Not for long, in 1934 two panels of the famous work were stolen, only one returned.  The whereabouts of the other long lost lower left panel - is to this day - still shrouded in a mysterious fog of possibilities.

For Herman Göring and Adolf Hitler the Ghent Altarpiece was their most coveted trophy. They tried to outmaneuver each other to possess it. Aside the painting’s cultural importance and exceptional beauty rumor has it that Hitler, fascinated by the occult, was convinced the painting contained a coded map to the so-called Arma Christi, or instruments of Christ’s Passion, the Crown of Thorns and the Spear of Destiny. Hitler believed that possession of the Arma Christi would give its owner supernatural powers.  He ordered the painting to be seized and brought to Germany. After an incredible itinerary from the Pyrenees to Paris, being on the way to Neuschwanstein Castle in the Bavarian Alps, which was prevented by the threat of Allied bombardments, the painting eventually ended up in an Austrian salt mine in Alt Aussee. There it was recovered with thousands of other artistic masterpieces in an underground storehouse by American soldiers.  (read:  Robert M. Edsel, The Monument Men: Allied Heroes, Nazi Thieves, and the Greatest Treasure Hunt in History, London, 2010.)

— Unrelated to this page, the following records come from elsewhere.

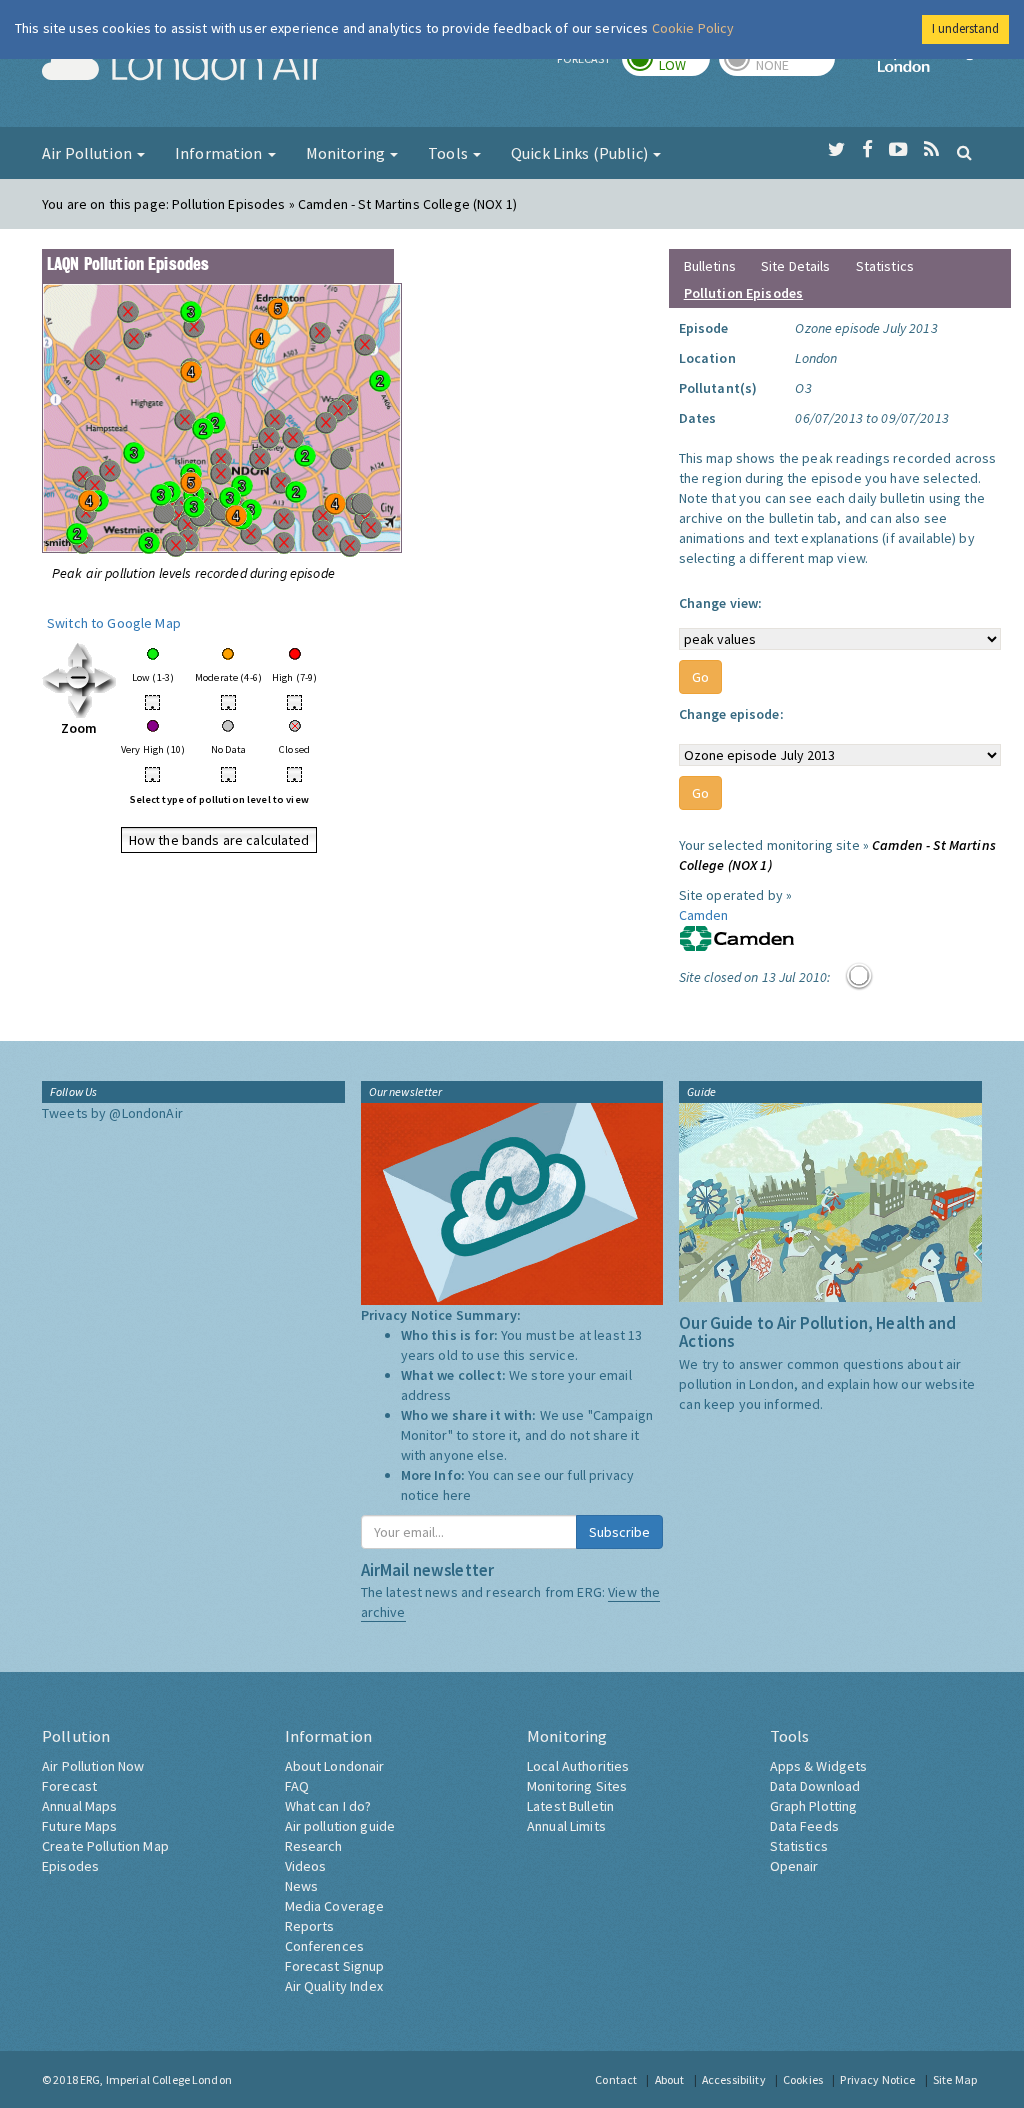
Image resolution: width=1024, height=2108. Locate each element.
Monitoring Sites (577, 1786)
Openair (794, 1866)
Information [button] (220, 153)
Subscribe (619, 1532)
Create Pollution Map (105, 1846)
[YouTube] (898, 150)
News (302, 1886)
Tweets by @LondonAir (112, 1113)
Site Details (796, 266)
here (457, 1495)
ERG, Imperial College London (156, 2079)
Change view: (721, 603)
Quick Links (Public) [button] (581, 153)
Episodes (70, 1866)
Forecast (69, 1786)
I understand (965, 28)
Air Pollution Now (93, 1766)
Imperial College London (930, 66)
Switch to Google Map (114, 623)
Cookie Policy (693, 28)
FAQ (297, 1786)
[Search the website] (964, 152)
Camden (704, 915)
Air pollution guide (340, 1826)
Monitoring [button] (347, 153)
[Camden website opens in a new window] (737, 937)
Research (314, 1846)
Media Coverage (335, 1906)
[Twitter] (836, 150)
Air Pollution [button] (88, 153)
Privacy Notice (877, 2079)
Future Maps (80, 1826)
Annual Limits (566, 1826)
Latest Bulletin (570, 1806)
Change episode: (731, 714)
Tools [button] (449, 153)
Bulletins (710, 266)
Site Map (955, 2079)
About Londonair (335, 1766)
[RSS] (931, 150)
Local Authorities (578, 1766)
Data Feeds (804, 1826)
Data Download (815, 1786)
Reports (310, 1926)
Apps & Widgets (819, 1766)
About (670, 2079)
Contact (616, 2079)
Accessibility (734, 2079)
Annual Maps (80, 1806)
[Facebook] (867, 150)
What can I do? (328, 1806)
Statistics (885, 266)
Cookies (803, 2079)
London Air (183, 66)
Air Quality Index (334, 1986)
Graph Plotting (814, 1806)
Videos (306, 1866)
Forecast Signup (335, 1966)
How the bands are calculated (219, 840)
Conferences (325, 1946)
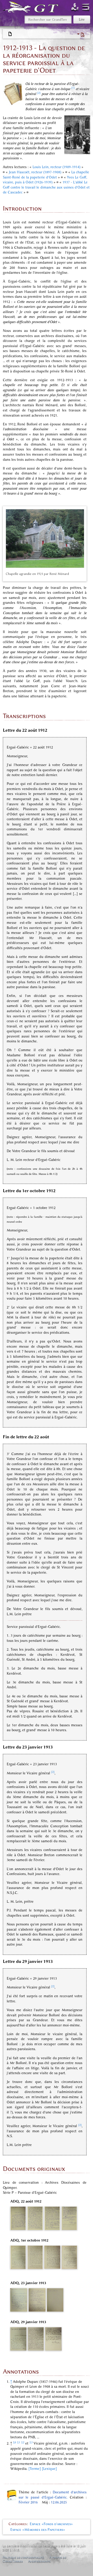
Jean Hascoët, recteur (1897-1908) (35, 172)
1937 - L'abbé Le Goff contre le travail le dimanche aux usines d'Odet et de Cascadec (46, 187)
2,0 (14, 2442)
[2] (39, 93)
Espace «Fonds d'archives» (51, 2524)
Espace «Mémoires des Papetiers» (37, 2529)
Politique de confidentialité (23, 2557)
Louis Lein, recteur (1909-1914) (56, 167)
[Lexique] (49, 2468)
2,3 (31, 2442)
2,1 (18, 2442)
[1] (73, 87)
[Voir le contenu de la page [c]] (10, 34)
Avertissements (39, 2561)
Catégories (18, 2524)
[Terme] (34, 2468)
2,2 (22, 2442)
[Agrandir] (81, 574)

Many important authors wrote extensively about means to stop the destruction, looting, pillage and stealing of enemy property, public monuments, temples, tombs, statutes, paintings. In the seventeenth century it was Hugo Grotius (1583-1645) in his De iure belli ac pacis (On the Law of War and Peace) in 1625, Book III, Chapter V. On the right to lay waste an enemy’s country, and carry off his effects, referring to ancient authors like Cicero, Polybius and Ulpian. Emerich de Vattel (1714-1767) in The Law of Nations, 1758, III, Chapter 9, Section 168,  Henry Wheaton (1785-1848) in Elements of International Law, 1836, section 347, and later Henry Wager Halleck (1815-1872) in his International Law or Rules Regulating the Intercourse of States in Peace and War, 1861, ch. xix, sections 10-11. Legal regulations, such as the Lieber Code/Instructions for the Governance of Armies of the United States in the Field, 1863, compiled by Francis Lieber (1800-1872), the Brussels Declaration of 1874, the Oxford Manual of 1880 and the Hague Conventions of 1899 and 1907, could not prevent the hunt for cultural property.

In the twentieth century, international criminal tribunals were vested with jurisdiction over war crimes, including ‘plunder of public or private property, wanton destruction of cities, towns or villages, or devastation not justified by military necessity’. It remains to be seen if this will be a guarantee for a quiet and safe life of the Mystic Lamb.